Portrait au vitriol d’une famille bourgeoise déchue qui garde tout son orgueil, mais sans les moyens de le faire valoir. Le texte de Rebekka Kricheldorf est une curieuse entreprise : très collé à la pièce d’origine, ce que le metteur en scène en scène Martial Di Fonzo Bo souligne en gardant plusieurs passage des Trois Sœurs (dans la traduction de Françoise Morvan et André Markowicz). L’autrice supprime un certain nombre de personnages qui avaient leur rôle à jouer dans la Russie des premières années du vingtième siècle, un monde fondé encore sur une certaine logique et sur des espoirs immenses dont on a vu les effets dans les années qui ont suivi : éjectés de l’Histoire !
Plus question de lendemains qui chantent, plus de causes ni d’effets dans un monde constamment au présent.En revanche, le texte, très bien traduit par Leyla-Claire Rabih et Frank Weigand, apporte du papier de verre : la fratrie s’étrille avec autant de vitalité que de réciprocité. Et aucune injustice, tout le monde y passe. Le « bon goût » de Macha ne vaut pas mieux, que l’allure complètement loupée de la belle-sœur. Le public rit au «bien touché », comme si cela n’arrivait jamais chez nous, ou peut-être justement parce que cela arrive, et que la représentation de cette petite et insupportable cruauté nous exonère de celle que nous pratiquons.
Ces considérations faites, Dolorosa était-elle nécessaire? On a déjà vu de bonnes mises en scène bien étrillées des Trois sœurs avec une distribution qui, comme celle-ci, démolit les clichés imposés aux personnages. Marie-Sophie Ferdanne donne à Olga toute sa beauté et une droiture presque enfantine, bien qu’elle soit la plus âgée et la plus responsable des trois sœurs.
Nous avions vu une aussi belle et aussi touchante Olga avec Anne Alvaro, mise en scène par Maurice Bénichou au festival d’Avignon 88. Elsa Guedj est une Macha plus paumée que sentimentale, et cela marche. Et Rodolphe Congé pouvait aussi bien jouer le Verchinine d’Anton Tchekhov, que ce Georg distribuant à chacune ses tendresses possibles.
Dolorosa fait envie de voir autrement le Frère et de chercher ce qu’il y a de vie dans son ratage.

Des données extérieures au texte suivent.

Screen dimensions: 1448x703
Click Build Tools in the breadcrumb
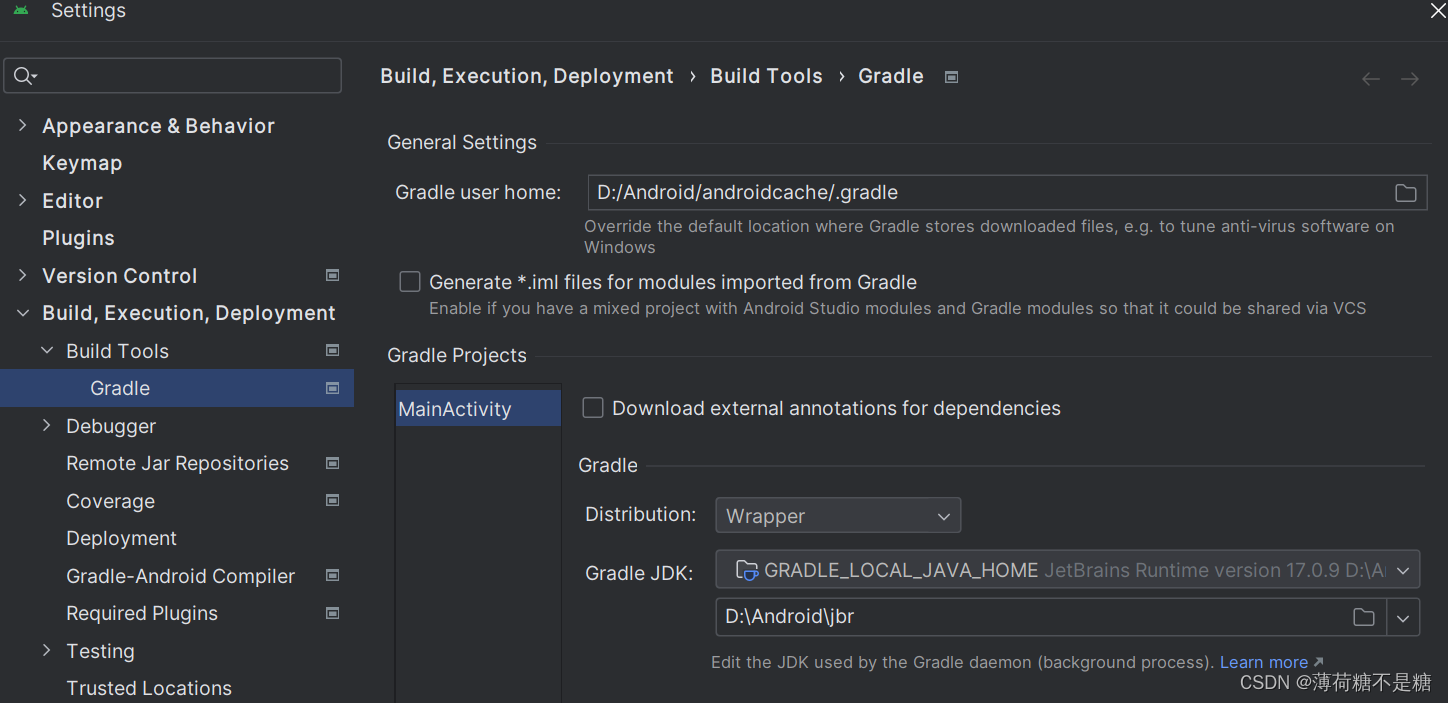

Et avant tout de revenir à Tchekhov. Pour l’autrice, sa pièce est une réponse aux questions que posent ses personnages. Mais si on écoute bien, les réponses sont déjà inscrites dans Les Trois Sœurs… Le plus intéressant est son écriture, active, efficace, indéniablement théâtrale. À voir, donc, pour le vigoureux étrillage d’une petite société qui ressemble à la nôtre et pour l‘amour de Tchekhov qui ressort, toujours inoxydable! des adaptations qu’on lui impose.
Christine Friedel
Jusqu’au 15 mars,Théâtre du Rond-Point, 2 bis avenue Franklin D. Roosevelt. T. : 01 44 95 98 00.